Task ▸ I'd like the line containing "You are a computer-use agent. 416x287 pixels." and every line below it, to the end of the material, repeated exactly and with nothing else.

Given entries ▸
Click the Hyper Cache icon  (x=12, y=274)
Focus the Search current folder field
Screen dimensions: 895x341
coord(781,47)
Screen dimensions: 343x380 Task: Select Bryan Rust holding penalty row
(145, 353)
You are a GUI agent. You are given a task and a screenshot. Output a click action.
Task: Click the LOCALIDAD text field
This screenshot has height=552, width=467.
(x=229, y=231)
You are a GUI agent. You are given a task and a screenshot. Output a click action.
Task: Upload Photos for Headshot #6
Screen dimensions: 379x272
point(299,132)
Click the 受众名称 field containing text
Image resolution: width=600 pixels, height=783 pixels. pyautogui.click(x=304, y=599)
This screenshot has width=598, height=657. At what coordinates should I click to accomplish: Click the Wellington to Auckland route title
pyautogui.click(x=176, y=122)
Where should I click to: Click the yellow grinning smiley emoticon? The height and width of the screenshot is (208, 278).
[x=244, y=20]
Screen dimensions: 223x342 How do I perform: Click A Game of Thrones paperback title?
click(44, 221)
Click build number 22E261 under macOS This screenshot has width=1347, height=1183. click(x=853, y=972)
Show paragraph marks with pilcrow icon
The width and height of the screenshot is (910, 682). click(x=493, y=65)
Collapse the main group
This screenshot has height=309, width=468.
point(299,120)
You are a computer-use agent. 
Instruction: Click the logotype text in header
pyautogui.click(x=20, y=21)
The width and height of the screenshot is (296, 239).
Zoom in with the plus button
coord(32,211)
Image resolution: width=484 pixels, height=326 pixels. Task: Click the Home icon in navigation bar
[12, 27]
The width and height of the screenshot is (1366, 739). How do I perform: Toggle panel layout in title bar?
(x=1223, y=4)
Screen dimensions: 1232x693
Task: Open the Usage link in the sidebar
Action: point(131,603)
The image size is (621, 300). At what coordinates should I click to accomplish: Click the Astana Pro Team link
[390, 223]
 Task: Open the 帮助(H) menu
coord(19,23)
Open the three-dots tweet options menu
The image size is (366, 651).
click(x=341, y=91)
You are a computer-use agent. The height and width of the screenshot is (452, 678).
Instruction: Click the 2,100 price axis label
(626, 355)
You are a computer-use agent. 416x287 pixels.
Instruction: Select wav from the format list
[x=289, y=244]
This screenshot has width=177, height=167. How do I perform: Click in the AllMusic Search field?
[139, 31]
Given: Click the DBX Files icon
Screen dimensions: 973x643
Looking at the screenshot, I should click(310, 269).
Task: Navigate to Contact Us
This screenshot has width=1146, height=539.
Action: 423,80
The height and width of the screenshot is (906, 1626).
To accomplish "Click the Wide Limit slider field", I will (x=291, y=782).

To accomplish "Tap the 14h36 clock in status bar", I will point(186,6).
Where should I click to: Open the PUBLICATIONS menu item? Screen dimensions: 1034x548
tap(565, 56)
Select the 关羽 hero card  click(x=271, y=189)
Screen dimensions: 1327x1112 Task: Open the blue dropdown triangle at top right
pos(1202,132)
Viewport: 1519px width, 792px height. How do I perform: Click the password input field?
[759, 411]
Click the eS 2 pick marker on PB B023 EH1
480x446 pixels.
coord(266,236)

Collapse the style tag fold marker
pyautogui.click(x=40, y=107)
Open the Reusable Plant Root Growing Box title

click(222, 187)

Response to the task ▸
You are a computer-use agent. 416x287 pixels.
Instruction: Select wav from the format list
[x=289, y=244]
This screenshot has width=177, height=167. How do I perform: Click in the AllMusic Search field?
[139, 31]
Given: Click the DBX Files icon
Screen dimensions: 973x643
Looking at the screenshot, I should click(310, 269).
Task: Navigate to Contact Us
This screenshot has width=1146, height=539.
Action: 423,80
The height and width of the screenshot is (906, 1626).
To accomplish "Click the Wide Limit slider field", I will (x=291, y=782).

To accomplish "Tap the 14h36 clock in status bar", I will point(186,6).
Where should I click to: Open the PUBLICATIONS menu item? Screen dimensions: 1034x548
tap(565, 56)
Select the 关羽 hero card  click(x=271, y=189)
Screen dimensions: 1327x1112 Task: Open the blue dropdown triangle at top right
pos(1202,132)
Viewport: 1519px width, 792px height. How do I perform: Click the password input field?
[759, 411]
Click the eS 2 pick marker on PB B023 EH1
480x446 pixels.
coord(266,236)

Collapse the style tag fold marker
pyautogui.click(x=40, y=107)
Open the Reusable Plant Root Growing Box title

click(222, 187)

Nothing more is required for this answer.